I find myself so torn right now between fearing that my parents won’t agree to move back home and fearing that they will. I can’t provide the care that they need from a thousand miles away. Yet, if Lauren is successful in moving into her own home in the spring, it will be the first time in twenty-five years that I will not be a primary caregiver. I will finally be able to give my husband my attention – he has had to take second place in my life for too long. It’s not just that though, I know that I need a break. I watch my reactions, my resiliency to the stresses and challenges in life and its obvious that I am not handling things well, or as well as I should. I seem to be “losing it” a lot more lately. What used to be bumps in the road now seem more like cliffs. Which one will be the one where the fall is too far to get back up again?

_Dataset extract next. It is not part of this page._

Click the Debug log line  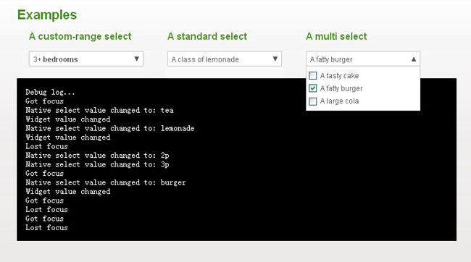pos(50,92)
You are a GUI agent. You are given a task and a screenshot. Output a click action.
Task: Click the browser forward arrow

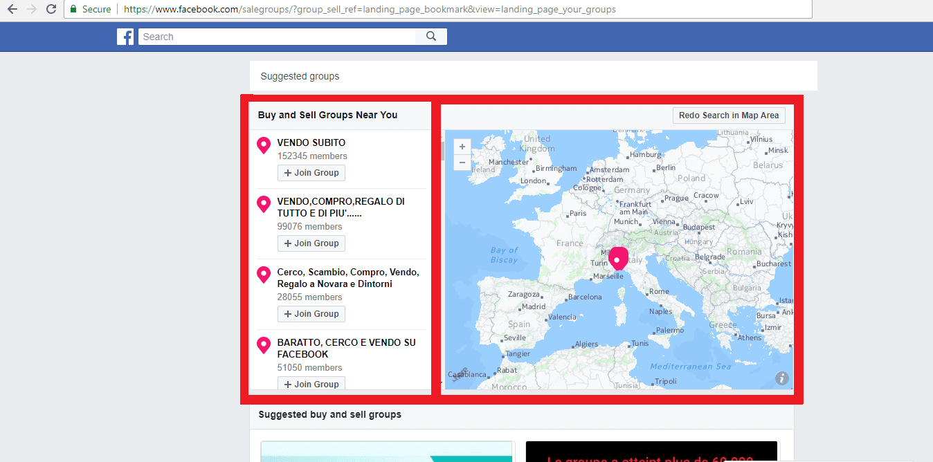[x=31, y=9]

There seems to be so much to worry about lately. I worry about the ups and downs and details of Lauren’s move. I worry about the economy and the state of our world in the years to come. I worry about how long my eighty-seven year old father can hold up providing this level of care for my mother. He’s amazing - healthy and sharp. But he’s getting tired – I understand that. He’s usually all alone with the problem – I understand the fear of that. They are no longer active in the neighborhood, ready at a minute’s notice to go out with “the gang”. So, they have been left behind, isolated and forgotten – I understand that too. Over the years, Lauren has tried to participate in programs, camp, extracurricular programs, but her ability to participate is affected by of her challenges and she would end up on the fringes, excluded, isolated from the mainstream of activity. So now, she has caregivers and no friends. Just like my parents, she goes shopping, to her appointments, and watches TV. But she has people who care about her always hovering near. My parent’s do not. My father puts up a good front, but I think he is beginning to worry about how long he can keep this up, too.

And so these cold winter days seem to hold us all in limbo, everyone holding on until the next change in circumstances, the next crisis, the next bump in the road, never knowing if it will indeed be a bump....or a very scary cliff.